## Assigned task
Check every line of the data below for the string "title", and copy the ones that hold it.

[Dataset entries]
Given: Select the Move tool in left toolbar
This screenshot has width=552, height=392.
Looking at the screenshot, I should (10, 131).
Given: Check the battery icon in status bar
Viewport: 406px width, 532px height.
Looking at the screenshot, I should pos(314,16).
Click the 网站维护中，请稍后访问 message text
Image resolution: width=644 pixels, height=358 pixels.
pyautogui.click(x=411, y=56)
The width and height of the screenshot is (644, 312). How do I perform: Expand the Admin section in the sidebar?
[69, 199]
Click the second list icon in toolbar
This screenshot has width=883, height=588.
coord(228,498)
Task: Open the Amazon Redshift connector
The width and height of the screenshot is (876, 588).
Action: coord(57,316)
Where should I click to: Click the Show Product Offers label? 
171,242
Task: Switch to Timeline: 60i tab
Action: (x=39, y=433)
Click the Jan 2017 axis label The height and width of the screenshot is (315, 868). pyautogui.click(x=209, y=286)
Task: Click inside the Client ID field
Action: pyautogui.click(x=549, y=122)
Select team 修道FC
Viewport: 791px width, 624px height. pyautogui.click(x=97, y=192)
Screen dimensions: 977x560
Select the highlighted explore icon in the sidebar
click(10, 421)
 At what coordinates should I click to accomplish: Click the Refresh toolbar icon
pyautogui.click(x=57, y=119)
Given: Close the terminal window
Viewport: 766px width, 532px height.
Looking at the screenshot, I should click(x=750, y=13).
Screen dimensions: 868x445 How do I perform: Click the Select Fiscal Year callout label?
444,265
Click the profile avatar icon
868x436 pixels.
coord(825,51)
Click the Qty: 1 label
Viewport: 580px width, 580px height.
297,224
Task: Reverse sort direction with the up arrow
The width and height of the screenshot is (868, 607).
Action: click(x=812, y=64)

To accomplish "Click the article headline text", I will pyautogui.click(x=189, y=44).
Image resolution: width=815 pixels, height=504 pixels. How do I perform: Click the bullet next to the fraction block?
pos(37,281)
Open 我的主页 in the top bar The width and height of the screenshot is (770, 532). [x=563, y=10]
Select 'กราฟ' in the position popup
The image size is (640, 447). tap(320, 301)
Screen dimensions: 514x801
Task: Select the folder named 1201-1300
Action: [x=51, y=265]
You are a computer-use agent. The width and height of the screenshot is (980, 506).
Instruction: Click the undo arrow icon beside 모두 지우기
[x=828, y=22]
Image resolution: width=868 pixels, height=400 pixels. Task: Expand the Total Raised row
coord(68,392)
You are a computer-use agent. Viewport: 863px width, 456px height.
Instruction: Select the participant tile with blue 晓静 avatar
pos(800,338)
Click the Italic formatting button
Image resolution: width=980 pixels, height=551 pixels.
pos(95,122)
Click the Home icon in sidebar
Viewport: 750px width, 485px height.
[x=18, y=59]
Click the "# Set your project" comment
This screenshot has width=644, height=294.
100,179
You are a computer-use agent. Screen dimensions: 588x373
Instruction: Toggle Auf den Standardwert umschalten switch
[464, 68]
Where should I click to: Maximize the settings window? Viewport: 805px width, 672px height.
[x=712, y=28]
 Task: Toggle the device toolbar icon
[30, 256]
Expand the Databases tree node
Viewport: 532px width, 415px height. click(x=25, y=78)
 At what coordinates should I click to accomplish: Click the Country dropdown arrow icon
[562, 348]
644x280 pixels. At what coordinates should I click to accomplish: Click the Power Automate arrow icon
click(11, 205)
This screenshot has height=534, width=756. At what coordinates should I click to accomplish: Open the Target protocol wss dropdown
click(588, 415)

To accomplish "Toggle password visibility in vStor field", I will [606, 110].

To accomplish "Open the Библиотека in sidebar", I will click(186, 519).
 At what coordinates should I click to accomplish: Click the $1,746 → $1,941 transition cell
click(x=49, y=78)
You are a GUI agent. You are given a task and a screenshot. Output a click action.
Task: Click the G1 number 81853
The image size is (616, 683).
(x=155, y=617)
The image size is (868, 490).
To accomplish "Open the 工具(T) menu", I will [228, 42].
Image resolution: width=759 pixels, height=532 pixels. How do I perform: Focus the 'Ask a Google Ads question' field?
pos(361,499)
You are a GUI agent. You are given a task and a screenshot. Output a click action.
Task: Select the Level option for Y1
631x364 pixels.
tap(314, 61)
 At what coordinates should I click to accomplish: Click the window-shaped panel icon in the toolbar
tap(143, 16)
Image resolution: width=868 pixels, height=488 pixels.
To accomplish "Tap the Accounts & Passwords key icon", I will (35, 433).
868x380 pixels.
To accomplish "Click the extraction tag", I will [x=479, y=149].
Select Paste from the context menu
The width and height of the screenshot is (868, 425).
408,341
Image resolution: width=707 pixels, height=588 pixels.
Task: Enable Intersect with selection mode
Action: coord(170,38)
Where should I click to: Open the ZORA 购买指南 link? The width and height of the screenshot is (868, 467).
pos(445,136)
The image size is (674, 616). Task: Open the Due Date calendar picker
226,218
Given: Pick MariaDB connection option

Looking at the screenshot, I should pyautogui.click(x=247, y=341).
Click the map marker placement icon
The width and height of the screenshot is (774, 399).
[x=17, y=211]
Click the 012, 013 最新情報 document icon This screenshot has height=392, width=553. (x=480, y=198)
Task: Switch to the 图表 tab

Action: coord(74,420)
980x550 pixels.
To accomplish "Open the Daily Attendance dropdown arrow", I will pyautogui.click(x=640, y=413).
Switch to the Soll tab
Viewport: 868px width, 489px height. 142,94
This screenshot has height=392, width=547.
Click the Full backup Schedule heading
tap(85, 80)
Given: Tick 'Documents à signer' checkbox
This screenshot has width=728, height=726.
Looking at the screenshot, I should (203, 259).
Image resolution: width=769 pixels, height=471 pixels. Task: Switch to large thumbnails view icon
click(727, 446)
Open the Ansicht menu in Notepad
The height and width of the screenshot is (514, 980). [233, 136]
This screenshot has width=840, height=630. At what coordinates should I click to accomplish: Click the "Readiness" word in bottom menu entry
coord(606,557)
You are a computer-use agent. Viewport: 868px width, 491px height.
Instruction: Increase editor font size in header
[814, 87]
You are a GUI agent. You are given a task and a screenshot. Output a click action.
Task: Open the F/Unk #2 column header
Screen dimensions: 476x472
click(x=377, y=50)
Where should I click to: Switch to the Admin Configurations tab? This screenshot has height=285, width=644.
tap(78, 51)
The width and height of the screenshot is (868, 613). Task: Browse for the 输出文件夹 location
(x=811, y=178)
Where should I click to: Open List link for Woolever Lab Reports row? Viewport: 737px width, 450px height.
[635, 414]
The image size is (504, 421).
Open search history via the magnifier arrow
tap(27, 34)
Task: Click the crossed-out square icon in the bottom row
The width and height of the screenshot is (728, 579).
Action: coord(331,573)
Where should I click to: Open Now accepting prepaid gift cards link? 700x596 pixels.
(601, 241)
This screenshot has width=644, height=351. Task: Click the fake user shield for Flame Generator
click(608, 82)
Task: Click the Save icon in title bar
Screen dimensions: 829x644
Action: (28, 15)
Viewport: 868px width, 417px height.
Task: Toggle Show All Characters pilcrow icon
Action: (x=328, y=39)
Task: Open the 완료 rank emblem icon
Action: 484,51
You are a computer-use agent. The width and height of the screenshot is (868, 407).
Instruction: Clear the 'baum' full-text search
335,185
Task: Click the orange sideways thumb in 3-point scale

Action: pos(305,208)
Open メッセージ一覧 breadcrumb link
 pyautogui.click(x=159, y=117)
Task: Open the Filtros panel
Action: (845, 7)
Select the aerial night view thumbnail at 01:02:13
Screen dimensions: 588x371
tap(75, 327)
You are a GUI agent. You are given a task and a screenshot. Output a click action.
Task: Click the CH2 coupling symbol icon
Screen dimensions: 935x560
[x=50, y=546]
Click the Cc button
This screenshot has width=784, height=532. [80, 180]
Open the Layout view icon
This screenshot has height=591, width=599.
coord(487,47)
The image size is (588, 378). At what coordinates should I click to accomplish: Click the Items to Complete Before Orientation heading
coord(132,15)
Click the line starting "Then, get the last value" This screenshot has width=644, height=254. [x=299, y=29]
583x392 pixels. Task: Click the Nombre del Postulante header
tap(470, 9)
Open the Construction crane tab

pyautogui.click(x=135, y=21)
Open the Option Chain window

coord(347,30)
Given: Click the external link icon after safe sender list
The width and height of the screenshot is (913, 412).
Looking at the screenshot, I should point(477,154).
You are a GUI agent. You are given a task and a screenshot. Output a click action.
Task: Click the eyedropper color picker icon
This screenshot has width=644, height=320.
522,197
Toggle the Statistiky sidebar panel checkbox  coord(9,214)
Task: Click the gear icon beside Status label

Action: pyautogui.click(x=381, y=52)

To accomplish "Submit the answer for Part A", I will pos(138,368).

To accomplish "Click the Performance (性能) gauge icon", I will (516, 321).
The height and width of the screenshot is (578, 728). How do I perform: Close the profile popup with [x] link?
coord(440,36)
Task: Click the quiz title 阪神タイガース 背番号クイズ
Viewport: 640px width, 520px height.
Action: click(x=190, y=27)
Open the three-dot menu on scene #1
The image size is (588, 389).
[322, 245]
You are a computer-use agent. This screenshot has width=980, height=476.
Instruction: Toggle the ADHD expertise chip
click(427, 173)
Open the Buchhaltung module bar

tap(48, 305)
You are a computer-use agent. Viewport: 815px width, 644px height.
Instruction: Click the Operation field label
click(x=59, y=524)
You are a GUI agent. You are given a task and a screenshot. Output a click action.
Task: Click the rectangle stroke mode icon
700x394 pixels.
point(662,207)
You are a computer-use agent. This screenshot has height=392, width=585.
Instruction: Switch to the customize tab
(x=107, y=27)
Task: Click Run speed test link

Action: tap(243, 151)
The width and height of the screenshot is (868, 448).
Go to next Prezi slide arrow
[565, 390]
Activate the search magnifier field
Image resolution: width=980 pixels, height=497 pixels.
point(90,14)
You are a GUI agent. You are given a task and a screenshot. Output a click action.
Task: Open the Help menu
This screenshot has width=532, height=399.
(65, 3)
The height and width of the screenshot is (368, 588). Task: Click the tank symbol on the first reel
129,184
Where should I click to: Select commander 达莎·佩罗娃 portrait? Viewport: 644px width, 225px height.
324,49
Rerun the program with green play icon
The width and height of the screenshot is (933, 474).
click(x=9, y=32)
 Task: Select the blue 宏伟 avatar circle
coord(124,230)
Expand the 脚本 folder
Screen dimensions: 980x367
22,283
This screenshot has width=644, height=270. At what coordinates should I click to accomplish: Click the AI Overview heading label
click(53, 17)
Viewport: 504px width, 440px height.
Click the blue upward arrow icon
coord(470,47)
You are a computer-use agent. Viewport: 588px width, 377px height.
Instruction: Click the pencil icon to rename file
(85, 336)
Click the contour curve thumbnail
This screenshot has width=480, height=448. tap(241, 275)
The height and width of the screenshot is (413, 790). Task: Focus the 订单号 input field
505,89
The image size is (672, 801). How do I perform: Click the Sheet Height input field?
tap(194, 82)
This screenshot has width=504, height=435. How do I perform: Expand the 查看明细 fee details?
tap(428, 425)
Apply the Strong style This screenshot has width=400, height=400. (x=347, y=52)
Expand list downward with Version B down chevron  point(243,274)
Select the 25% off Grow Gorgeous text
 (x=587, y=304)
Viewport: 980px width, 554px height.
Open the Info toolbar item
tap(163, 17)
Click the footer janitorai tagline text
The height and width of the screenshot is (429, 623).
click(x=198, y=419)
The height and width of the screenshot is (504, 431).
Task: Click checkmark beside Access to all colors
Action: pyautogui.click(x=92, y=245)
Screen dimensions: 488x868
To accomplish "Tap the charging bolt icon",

## Response area
Task: Click the Save icon in title bar
Task: Click the quiz title 阪神タイガース 背番号クイズ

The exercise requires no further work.